A binding Financial Agreement are a means for couples, whether married or de facto, to set out the way some of all of the couple’s assets will be divided in the event that their relationship breaks down. It is a contract between the parties made update Part VIIIA (marriages) or Division 4 of Part VIIIAB (de facto relationships) of the Family Law Act 1975
A financial agreement can be entered into before marriage, during a marriage (regardless of whether a divorce has occurred), and/or after divorce.
Is the Financial Agreement binding?
In order to be binding, a Financial Agreement must meet certain requirements set out in Sections 90G (marriages) and 90UJ (de factor relationships) of the Family Law Act 1975.
In order for the Financial Agreement to be binding, it must:
- Be in writing and signed by all the parties;
- The parties must not be party to another financial agreement concerning property settlement or spousal maintenance matters;
- The parties must receive advice from independent lawyers in respect of the effect of the agreement, the affect on the rights of the parties, and whether or not it was to the advantage of the parties to enter into the agreement;
- State the relevant section of the legislation;
- The parties are to receive a statement from their solicitors that they have been provided with sufficient advice;
- The Financial Agreement cannot be terminated or set aside by the court.

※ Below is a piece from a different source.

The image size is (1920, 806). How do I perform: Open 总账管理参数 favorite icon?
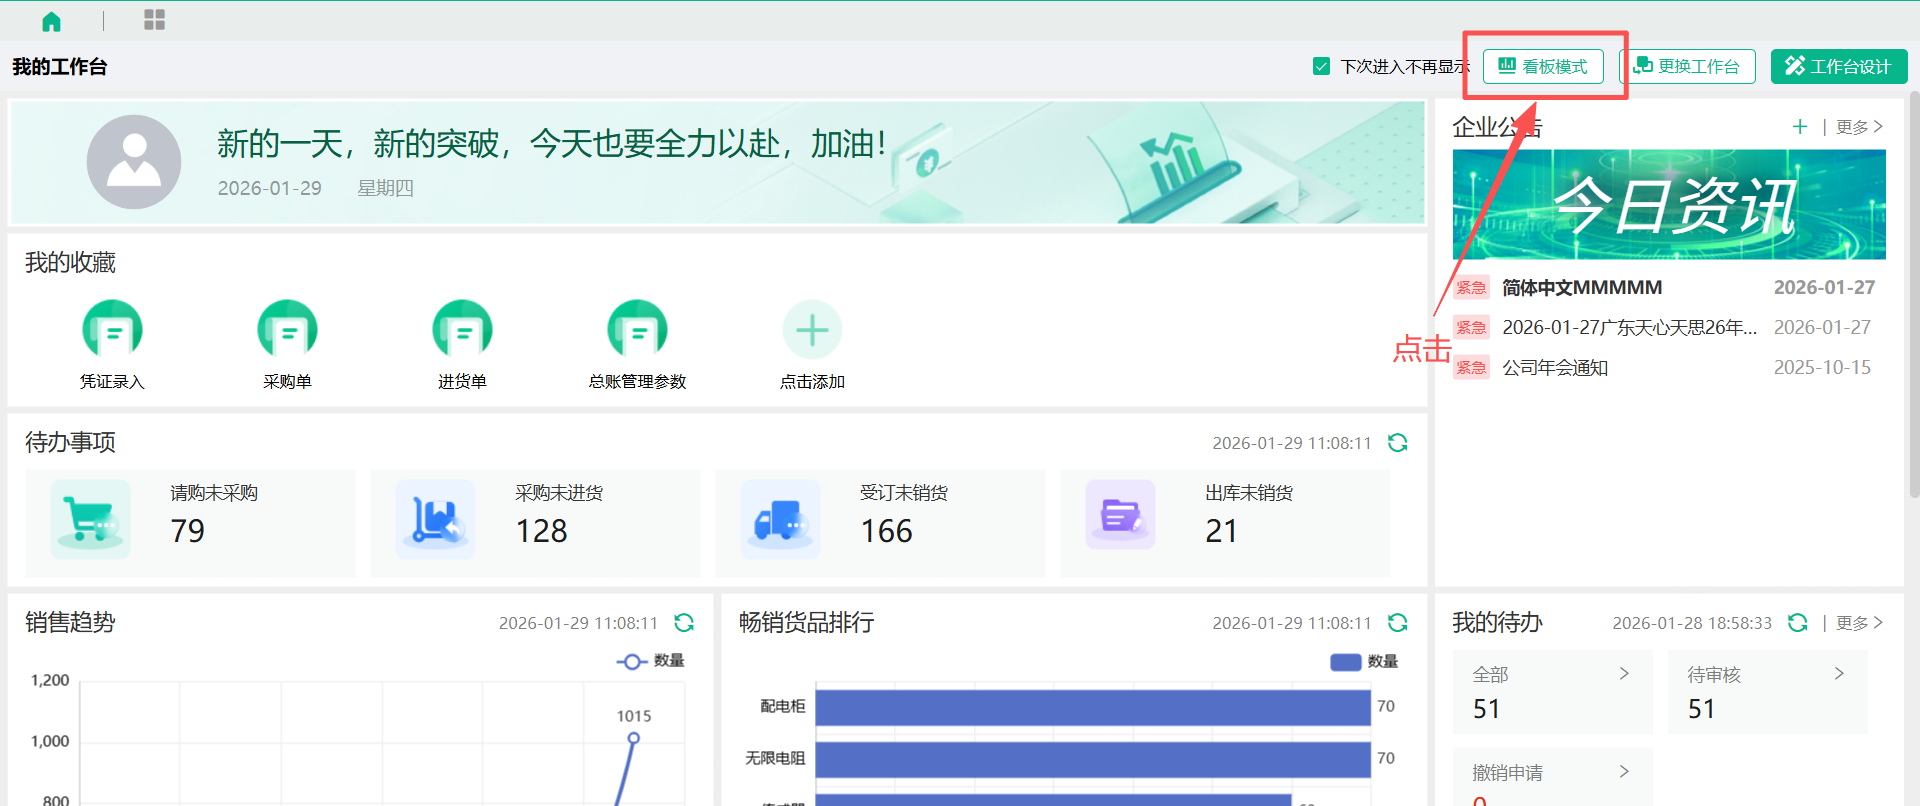(637, 331)
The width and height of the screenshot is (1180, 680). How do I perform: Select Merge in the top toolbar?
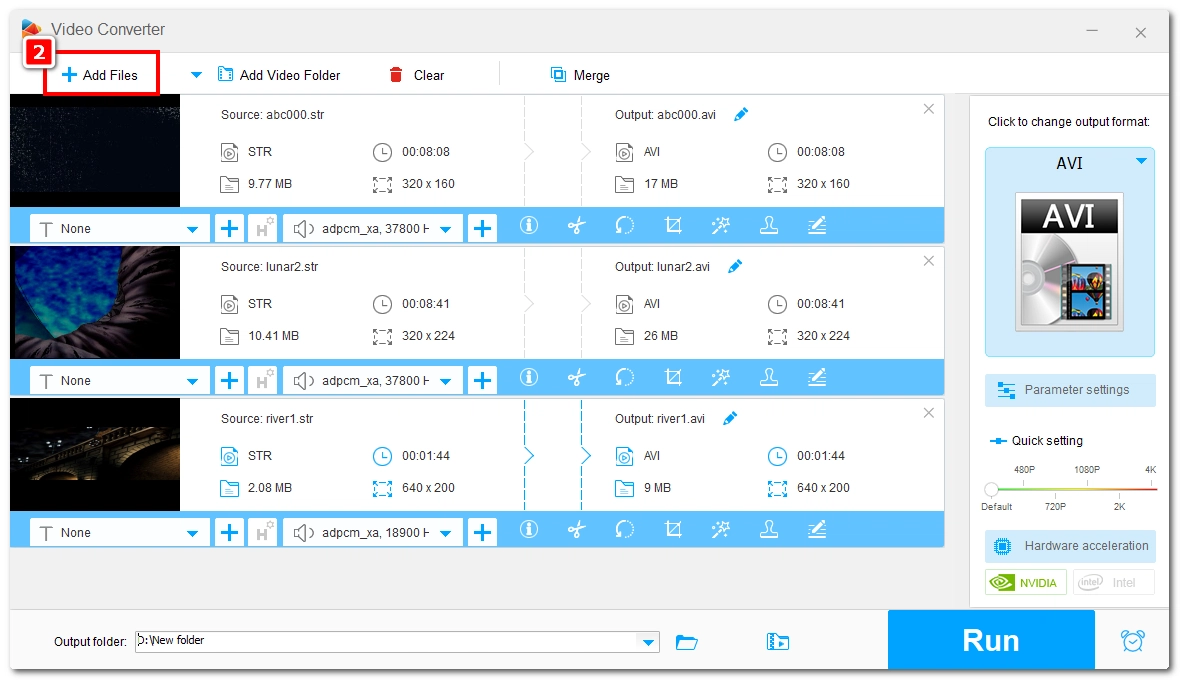coord(580,75)
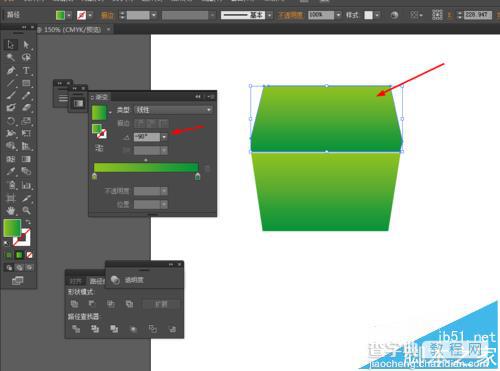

Practical things to consider when entering into a Financial Agreement
It is prudent to consider a Financial Agreement to protect your assets when entering a serious relationship.
A Financial Agreement may be appropriate when:
- You may have more money, property or other assets than your partner at the beginning of the relationship;
- You want to ensure that certain property or assets are properly divided in the event of a separation;
- You want to have an up front agreement in place on division of assets instead of having a court decide the dispute later;
- You operate a family business or have property or investments that you wish to preserve or make certain arranges on how they are deal with;
- You have children who you wish to pass your assets to;
- You anticipate receiving a large inheritance or gift at a later stage;
Can the Court set aside a Financial Agreement?
The Court has the power to set aside a Financial Agreement in some circumstances under Sections 90K (for marriages) and 90UM (for de facto relationships) of the Family Law Act 1975.
You should seek independent legal advice if you think a Financial Agreement which you are a party to should be set aside.